TO BE DONE →
From the Product Quantization passage below, reproduce word for word the part that opens with the words containing "Product Quantization operates" and closes with "a search operation.".

TEXT SEGMENT →
..............................

Product Quantization operates by dividing the high-dimensional space into low-dimensional spaces using Cartesian products, and then quantizing each of these subspaces independently. The original high-dimensional vector space is divided into distinct subspaces. For each of these subspaces, a separate codebook is learned. Each codebook contains centroids that are representative of the data distribution in that subspace. High-dimensional vectors are then represented as a concatenation of codes where each code corresponds to the nearest centroid in the respective subspace. This results in a compact and efficient representation of the high-dimensional vectors. PQ is known as an inverted index because it maps high-dimensional vectors to a compact code, and these codes can be used as keys in an index to quickly retrieve the vectors during a search operation.

Product Quantization is particularly well-suited for large-scale datasets in high-dimensional spaces where memory usage and speed are most important. On the positive side, it provides a very compact representation of high-dimensional vectors, reducing memory usage by up to 97–98%. It allows for fast nearest neighbor search, especially when combined with an inverted file system which further optimizes storage and lookup accuracy. On the downside, PQ, like other methods for approximate nearest neighbor search, is known to have lower recall and accuracy. Learning the codebooks can be computationally expensive, especially for large datasets, which can increase preprocessing time and requires re-indexing with sufficient data drift. There is a tradeoff between the quality of the results and the compactness of the representation — using more centroids will generally give better results but will also require more memory. Additionally, the division of the original space into subspaces is fixed, which may not always be optimal for a data distribution.

..............................

EXTRACTED RECORDS →
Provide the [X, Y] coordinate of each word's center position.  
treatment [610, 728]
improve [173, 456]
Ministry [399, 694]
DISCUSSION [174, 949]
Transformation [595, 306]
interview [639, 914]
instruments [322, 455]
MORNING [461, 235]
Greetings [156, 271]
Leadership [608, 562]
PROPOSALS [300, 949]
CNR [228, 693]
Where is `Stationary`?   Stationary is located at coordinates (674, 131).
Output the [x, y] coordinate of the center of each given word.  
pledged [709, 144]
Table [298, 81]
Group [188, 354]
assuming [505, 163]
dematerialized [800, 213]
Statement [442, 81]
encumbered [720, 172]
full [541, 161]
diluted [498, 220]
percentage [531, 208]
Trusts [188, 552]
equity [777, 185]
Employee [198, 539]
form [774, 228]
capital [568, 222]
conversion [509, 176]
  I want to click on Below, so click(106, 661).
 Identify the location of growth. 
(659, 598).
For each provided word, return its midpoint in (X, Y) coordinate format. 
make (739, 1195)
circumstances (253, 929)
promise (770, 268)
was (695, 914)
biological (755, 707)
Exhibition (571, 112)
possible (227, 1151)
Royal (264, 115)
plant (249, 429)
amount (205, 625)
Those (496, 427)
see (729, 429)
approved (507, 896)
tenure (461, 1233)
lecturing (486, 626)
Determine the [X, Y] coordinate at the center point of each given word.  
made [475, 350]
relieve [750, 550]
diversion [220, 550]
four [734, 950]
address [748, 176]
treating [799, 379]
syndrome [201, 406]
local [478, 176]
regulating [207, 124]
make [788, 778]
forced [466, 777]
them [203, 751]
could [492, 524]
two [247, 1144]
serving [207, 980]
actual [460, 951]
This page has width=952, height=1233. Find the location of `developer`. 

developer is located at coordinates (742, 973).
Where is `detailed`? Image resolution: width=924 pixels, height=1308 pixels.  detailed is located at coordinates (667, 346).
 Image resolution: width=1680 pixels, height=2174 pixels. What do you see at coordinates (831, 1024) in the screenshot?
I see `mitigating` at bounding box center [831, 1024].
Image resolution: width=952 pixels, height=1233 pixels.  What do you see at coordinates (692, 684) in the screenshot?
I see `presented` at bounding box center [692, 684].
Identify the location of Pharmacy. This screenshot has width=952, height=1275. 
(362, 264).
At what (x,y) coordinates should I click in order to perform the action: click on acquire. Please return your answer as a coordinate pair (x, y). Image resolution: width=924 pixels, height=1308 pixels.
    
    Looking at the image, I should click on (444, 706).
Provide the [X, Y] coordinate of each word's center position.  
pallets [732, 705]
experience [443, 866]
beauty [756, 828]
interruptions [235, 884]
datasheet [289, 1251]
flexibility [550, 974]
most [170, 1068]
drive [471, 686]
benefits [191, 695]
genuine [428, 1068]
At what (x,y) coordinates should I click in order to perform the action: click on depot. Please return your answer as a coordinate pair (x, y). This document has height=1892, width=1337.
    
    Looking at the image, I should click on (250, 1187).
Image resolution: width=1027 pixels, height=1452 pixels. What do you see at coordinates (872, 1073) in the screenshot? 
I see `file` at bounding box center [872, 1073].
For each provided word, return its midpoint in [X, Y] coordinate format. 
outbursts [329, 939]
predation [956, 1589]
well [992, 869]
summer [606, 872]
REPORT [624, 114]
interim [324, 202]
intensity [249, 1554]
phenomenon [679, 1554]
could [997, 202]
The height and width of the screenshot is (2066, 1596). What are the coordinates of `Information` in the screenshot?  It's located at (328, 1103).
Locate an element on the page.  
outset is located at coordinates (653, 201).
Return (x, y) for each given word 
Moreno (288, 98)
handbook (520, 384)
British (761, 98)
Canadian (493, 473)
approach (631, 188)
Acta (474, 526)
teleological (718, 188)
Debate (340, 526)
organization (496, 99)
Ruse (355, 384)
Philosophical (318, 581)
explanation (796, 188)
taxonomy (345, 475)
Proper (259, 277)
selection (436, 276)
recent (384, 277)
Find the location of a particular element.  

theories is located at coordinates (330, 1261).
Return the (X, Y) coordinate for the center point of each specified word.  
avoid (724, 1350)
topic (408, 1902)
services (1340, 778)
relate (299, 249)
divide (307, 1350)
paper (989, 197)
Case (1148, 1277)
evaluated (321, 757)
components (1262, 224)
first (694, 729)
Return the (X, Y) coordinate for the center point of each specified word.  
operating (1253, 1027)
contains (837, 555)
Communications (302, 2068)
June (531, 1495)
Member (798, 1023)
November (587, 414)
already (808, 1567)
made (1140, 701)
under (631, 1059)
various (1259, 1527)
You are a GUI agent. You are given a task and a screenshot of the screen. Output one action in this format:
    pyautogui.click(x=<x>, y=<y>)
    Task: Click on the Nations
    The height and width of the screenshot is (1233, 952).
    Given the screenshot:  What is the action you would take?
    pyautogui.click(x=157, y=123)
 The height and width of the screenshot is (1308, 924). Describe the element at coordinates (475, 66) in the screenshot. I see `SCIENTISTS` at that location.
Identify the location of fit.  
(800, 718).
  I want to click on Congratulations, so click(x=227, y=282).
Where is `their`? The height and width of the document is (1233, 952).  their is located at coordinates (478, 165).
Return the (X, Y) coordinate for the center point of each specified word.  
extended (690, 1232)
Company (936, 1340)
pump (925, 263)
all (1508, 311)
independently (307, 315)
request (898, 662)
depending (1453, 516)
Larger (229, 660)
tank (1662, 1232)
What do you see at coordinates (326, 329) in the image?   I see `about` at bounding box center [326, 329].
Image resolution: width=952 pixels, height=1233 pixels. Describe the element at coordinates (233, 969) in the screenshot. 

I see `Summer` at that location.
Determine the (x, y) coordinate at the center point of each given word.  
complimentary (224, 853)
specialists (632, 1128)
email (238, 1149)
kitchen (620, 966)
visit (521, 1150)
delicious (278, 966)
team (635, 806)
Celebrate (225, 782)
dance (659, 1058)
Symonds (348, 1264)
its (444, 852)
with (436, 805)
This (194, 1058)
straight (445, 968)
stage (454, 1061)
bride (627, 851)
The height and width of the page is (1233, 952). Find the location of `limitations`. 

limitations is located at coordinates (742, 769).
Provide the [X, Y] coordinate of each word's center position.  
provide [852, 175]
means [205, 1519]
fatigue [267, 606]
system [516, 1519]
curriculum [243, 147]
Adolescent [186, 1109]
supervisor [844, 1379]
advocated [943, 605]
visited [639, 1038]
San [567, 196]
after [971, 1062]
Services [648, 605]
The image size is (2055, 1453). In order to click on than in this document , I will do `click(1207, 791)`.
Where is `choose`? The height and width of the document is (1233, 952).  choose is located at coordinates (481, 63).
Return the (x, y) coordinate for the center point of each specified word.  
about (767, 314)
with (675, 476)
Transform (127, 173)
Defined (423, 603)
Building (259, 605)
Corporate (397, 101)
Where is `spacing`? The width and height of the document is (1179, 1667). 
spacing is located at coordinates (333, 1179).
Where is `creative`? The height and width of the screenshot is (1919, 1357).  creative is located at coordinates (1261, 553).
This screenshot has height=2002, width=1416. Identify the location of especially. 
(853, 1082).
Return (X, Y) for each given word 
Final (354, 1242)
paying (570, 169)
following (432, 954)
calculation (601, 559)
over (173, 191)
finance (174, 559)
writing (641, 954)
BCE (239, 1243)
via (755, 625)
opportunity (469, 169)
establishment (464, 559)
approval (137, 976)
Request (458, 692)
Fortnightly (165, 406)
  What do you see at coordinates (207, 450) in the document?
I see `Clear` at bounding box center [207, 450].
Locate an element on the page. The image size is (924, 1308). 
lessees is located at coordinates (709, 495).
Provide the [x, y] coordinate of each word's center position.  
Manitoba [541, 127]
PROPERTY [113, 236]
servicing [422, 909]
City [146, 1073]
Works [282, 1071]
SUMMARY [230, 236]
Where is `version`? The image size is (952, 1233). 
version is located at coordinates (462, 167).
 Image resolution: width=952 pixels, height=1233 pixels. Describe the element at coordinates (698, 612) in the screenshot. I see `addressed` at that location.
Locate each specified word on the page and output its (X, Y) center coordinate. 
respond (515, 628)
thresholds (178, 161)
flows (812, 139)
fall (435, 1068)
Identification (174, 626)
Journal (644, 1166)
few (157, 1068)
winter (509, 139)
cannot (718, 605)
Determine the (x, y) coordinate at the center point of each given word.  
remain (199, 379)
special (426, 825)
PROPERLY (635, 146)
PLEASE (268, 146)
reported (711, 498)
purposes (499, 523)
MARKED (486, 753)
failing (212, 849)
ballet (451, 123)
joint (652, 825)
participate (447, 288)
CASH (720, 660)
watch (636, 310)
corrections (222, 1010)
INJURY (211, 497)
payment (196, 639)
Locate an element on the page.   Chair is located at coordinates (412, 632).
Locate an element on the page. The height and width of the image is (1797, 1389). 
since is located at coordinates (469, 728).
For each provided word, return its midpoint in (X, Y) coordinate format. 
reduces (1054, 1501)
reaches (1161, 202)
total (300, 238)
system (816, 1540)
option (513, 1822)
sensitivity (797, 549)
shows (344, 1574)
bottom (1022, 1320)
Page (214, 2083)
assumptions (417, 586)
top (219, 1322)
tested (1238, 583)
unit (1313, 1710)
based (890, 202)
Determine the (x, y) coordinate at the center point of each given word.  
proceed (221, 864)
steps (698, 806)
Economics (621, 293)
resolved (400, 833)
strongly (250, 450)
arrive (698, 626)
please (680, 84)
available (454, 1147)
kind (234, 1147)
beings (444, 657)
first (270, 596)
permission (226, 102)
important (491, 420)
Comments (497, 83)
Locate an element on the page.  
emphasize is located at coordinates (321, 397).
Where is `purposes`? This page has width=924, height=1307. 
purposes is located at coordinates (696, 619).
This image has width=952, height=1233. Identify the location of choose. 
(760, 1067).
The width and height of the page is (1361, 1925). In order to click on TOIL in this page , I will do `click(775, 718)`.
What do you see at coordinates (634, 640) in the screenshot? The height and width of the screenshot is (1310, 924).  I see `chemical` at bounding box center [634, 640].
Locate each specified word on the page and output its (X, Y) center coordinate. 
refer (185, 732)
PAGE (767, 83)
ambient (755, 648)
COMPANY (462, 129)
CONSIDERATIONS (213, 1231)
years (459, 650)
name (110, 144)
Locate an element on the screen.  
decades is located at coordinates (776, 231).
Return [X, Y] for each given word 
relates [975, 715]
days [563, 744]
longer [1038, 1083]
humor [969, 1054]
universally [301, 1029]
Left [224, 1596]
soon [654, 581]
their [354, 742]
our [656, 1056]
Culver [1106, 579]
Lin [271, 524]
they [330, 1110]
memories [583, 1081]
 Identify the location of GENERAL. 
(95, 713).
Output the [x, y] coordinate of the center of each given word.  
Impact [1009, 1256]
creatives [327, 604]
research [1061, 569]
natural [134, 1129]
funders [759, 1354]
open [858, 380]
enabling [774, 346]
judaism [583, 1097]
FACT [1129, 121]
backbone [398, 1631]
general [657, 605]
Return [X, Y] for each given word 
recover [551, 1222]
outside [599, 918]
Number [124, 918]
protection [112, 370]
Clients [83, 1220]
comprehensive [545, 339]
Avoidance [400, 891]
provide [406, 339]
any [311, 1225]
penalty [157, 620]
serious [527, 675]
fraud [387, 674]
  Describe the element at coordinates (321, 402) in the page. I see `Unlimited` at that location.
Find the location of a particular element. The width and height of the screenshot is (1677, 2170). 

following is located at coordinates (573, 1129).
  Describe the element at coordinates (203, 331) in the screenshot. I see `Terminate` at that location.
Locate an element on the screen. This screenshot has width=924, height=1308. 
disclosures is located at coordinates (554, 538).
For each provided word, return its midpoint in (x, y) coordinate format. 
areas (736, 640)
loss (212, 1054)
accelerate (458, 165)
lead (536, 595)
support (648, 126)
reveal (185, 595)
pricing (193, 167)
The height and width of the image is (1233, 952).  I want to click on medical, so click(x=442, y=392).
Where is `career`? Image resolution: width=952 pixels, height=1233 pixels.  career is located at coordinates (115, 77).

..............................

REPLY TO THE EXERCISE →
Product Quantization operates by dividing the high-dimensional space into low-dimensional spaces using Cartesian products, and then quantizing each of these subspaces independently. The original high-dimensional vector space is divided into distinct subspaces. For each of these subspaces, a separate codebook is learned. Each codebook contains centroids that are representative of the data distribution in that subspace. High-dimensional vectors are then represented as a concatenation of codes where each code corresponds to the nearest centroid in the respective subspace. This results in a compact and efficient representation of the high-dimensional vectors. PQ is known as an inverted index because it maps high-dimensional vectors to a compact code, and these codes can be used as keys in an index to quickly retrieve the vectors during a search operation.